Trotz seiner fast 70 Jahre hat Schröder nie die Rolle des "Elder Statesman" einnehmen können wie seine SPD-Vorgänger Helmut Schmidt oder Willy Brandt. Mit ein Grund: Seine Partei schmückt sich nicht mit ihm. Die Agenda 2010, das Markenzeichen von Schröders Kanzlerschaft, ist seiner Partei unangenehm wie ein Stein im Schuh. Das spielt es keine Rolle, dass alle Welt die deutsche Reformfähigkeit preist.

Die Distanz ist unübersehbar, auch wenn Martin Schulz, EU-Parlamentspräsident und Spitzenkandidat der Sozialdemokraten für die Europawahl, die Verdienste des Kanzlers Schröder aufzählt: Natürlich die Agendapolitik, aber auch die EU-Osterweiterung, die Einführung des Euro. Schulz zählt sich selbst zu den "Frogs", den "Friends of Gerhard Schröder". Glaubt man dem Ex-Kanzler, macht es ihm nichts aus, von den eigenen Genossen die kalte Schulter gezeigt zu bekommen: "Ich habe als Juso auch nicht zurückhaltend über Helmut Schmidt geurteilt. Warum soll es mir selbst jetzt besser gehen?"

Zugleich schwingt in der ironischen und distanzierten Art, in der Schröder über seine Partei spricht und schreibt, eine gewisse Kränkung mit: Die SPD, die die Welt immer besser machen wolle, und der dies wichtiger sei als die Macht. Oder die Demografie, die "sich durch Parteitagsbeschlüsse nicht ausbremsen" lasse. Die neue Rentenpolitik, da wird Schröder ernst, gehe "in die falsche Richtung": "Die jungen Leute werden das bezahlen müssen."

Selbstkritik ist Schröder kein Fest, da unterscheidet er sich nicht von anderen zurückblickenden Staatenlenkern. Sein fliegender Wechsel zum Pipeline-Unternehmen Northstream, der ihm viel Entrüstung einbrachte? "Manche Kritik, die sich auf die Schnelligkeit des Wechsels bezieht, kann ich auch verstehen", antwortet er lauwarm im Buch. Die Gasleitung aber sei "absolut sinnvoll und in unserem Interesse". Auch in Bezug auf die enge Beziehung zum russischen Präsidenten Wladimir Putin bevorzugt er die Offensive: Die diskriminierende Homosexuellen-Gesetze seien zwar ein "Fehler", aber ansonsten wolle der Kreml-Chef "eine funktionierende Demokratie und ein stabiles Staatswesen" - "das ist meine Überzeugung aus vielen Gesprächen mit ihm."

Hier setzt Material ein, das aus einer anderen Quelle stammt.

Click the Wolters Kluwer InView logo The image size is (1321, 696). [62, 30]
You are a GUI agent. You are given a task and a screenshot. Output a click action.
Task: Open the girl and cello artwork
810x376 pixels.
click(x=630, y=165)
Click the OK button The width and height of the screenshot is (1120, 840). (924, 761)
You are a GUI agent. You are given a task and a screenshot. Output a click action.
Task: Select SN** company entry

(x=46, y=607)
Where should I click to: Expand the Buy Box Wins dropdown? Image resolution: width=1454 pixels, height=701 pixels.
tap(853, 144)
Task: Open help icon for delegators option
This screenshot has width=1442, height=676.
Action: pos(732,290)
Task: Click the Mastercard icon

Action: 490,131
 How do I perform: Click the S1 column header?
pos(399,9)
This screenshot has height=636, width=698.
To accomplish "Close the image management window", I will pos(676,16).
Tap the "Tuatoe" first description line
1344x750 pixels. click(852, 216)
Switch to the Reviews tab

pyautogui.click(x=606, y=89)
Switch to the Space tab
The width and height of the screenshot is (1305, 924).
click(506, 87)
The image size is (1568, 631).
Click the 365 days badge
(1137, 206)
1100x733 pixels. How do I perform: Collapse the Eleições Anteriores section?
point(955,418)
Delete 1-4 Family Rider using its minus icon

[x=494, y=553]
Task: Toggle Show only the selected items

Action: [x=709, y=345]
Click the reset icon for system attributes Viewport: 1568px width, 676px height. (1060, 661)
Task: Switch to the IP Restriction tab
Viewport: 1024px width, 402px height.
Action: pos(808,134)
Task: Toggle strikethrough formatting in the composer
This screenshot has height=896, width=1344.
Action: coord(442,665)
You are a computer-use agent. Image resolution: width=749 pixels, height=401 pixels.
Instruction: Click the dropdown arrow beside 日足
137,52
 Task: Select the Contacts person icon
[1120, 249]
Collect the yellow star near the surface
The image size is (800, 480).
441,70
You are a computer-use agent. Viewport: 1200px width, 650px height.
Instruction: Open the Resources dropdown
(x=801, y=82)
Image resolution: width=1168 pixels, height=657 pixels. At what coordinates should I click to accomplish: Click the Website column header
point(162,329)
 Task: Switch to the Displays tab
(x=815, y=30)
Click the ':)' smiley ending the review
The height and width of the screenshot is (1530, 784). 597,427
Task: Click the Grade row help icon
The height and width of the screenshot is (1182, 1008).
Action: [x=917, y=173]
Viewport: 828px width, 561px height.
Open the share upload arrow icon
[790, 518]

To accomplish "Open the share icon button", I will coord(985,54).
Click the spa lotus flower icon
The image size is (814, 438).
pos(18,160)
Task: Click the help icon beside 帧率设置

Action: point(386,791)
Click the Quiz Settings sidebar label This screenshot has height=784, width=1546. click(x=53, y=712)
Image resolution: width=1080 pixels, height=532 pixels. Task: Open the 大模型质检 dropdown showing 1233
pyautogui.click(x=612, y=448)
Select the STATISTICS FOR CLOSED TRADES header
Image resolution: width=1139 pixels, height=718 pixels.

Andere Freunde sind ihm dagegen fremd geworden: Dass auch er vom US-Geheimdienst NSA abgehört wurde, ist für Schröder unverzeihlich. Damit bewiesen die USA "ein Maß an Misstrauen Freunden gegenüber, das ich für völlig ungerechtfertigt halte".

Gerhard Schröder: Klare Worte. Herder-Verlag, 238 Seite, 19,90 Euro.